A Survival Kit In Your Mind
1. Willingness to learn. Even those who know nothing about survival until lost in the wilderness can still learn as they go – if they are willing to. If you’re cold, watch that squirrel dive under a pile of leaves, and try that to stay warm (it works). Notice what’s working and what isn’t, and keep trying new things.
2. Willingness to do what’s necessary. This is one of the most important items in your mental survival kit. Hey, they can eat hissing cockroaches just for the chance to win some money on “Fear Factor,” so you can do it to save your life, right? Spoon with your buddy to stay warm, break open logs to find grubs to eat – do whatever it takes.
3. Positive attitude. This is an essential. In many stories of survival it is clear that those who expected to survive did. Even if you’re not sure you can survive, encourage this attitude by acting as if you expect to.
4. Inspirational thoughts. This is how to have that positive attitude. An easy and enjoyable way to get this inspiration is to read true stories of wilderness survival. Some of the stories are about situations far worse than anything you are ever likely to encounter. Remembering them at the appropriate time is a sure way to see that you can survive. tell them to others too, if you are in a group.
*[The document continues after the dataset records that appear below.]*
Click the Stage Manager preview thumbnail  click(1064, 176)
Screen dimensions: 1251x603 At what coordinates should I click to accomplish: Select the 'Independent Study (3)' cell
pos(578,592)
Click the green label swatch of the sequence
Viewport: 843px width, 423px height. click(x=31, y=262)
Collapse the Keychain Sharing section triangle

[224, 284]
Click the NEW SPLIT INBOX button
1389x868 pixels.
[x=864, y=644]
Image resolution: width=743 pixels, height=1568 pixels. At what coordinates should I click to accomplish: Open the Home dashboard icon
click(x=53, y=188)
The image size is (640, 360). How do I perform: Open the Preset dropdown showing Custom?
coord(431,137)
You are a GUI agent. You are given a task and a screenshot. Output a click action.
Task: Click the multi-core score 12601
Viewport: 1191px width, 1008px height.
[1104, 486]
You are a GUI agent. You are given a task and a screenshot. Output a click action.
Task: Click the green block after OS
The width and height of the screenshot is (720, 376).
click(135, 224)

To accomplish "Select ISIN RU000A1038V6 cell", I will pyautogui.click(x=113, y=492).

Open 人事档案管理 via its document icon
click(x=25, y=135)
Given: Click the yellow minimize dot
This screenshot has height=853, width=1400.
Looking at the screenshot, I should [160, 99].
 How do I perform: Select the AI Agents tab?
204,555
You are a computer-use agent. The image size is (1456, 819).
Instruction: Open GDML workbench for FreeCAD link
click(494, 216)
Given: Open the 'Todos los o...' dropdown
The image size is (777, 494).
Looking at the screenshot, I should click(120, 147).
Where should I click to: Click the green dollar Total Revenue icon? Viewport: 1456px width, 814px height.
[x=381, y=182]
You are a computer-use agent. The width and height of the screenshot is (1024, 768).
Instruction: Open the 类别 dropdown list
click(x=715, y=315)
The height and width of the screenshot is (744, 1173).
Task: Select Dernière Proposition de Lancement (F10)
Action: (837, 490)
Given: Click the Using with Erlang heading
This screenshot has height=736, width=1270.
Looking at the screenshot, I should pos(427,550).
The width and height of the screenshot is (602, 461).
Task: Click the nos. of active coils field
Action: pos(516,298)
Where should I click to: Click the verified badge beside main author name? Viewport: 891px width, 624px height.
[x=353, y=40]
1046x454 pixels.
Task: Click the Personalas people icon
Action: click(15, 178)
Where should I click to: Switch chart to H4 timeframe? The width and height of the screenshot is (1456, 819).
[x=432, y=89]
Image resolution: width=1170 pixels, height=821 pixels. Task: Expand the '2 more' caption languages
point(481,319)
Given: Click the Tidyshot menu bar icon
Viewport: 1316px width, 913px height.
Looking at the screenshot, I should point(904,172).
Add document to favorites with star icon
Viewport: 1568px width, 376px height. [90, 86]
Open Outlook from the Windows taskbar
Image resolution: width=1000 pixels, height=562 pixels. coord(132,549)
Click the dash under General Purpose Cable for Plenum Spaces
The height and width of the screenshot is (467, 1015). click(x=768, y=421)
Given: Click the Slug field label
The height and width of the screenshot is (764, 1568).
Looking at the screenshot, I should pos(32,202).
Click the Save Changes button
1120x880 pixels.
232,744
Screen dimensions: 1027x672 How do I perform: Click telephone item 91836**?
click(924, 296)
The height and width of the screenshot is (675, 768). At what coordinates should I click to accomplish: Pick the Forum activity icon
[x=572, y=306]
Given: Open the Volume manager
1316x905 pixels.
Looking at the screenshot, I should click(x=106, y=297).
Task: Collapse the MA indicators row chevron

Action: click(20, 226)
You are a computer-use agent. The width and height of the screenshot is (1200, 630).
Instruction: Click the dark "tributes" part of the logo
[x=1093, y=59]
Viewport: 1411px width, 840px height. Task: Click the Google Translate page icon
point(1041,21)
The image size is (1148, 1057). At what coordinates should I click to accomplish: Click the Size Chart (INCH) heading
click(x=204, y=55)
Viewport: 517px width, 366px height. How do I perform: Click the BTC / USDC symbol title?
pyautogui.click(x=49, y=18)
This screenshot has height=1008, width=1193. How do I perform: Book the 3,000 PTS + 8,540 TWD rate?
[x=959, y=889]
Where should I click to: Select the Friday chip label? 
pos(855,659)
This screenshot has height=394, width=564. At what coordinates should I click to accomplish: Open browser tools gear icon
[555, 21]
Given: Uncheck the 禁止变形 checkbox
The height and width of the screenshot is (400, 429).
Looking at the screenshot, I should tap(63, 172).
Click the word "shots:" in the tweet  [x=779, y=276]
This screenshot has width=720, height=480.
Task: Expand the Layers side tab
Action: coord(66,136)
5. Wilderness survival knowledge. You don’t have to go to a survival training school to read and remember that you can safely eat all North American mammals, or that you can stuff your jacket with cattail fluff to create a winter coat. Any little bit helps, so learn a new trick or two each season, or take an edible plant guide on your next hike.
6. Reasons to survive. We all have reasons to want to live, but we need to remember to pull out those reasons when the time comes. Many people have attributed their survival to the constant thought of a loved one waiting for them, or something they want in the future.
Maybe you’ve already done this mental preparation, but it can’t hurt to look over the list above again. Is there anything you need to work on in your mental survival kit?
Using Survival Cooking To Survive In The Wild
Survival cooking is primitive food preparation without modern amenities (including electricity or gas). It s pretty primitive, it s prehistoric, and most importantly it is foolproof when mastered. In this type of survival preparation food is prepared in extreme environments using only the most basic supplies. You can cook over open fires, boil marshmallows in thick mud nests or boil water in ditches. You can boil milk and eat it raw, create ice using nothing more than crushed egg shells and suck the water from puddles.
Survival cooking methods are not so far fetched. If you can boil an egg, what else can you boil in a survival situation? It is the most basic form of cooking and is the basis for many other types of meals as well. The first thing to remember in survival cooking is that the body has to be preserved at all costs. So no cutting of essential body parts like ears, eyes, feet, genitals, etc., unless absolutely necessary to extend life.
To do this, prepare a fire. An open fire such as a kettle or a small fire inside a tent or a storage area will work fine. Prepare a simple yet nutritious meal such as raw meat (just as you would if you were eating out) as your main source of heat source. You can boil an egg and eat it raw, create a paste with honey and spices as your main ingredient, or boil water in a ditch or a lake to use as a fire source. After boiling your food, tie it up in twigs or leaves and store it in a cool dry place. Your survival cooking adventure in the wild is about imagination and carrying on.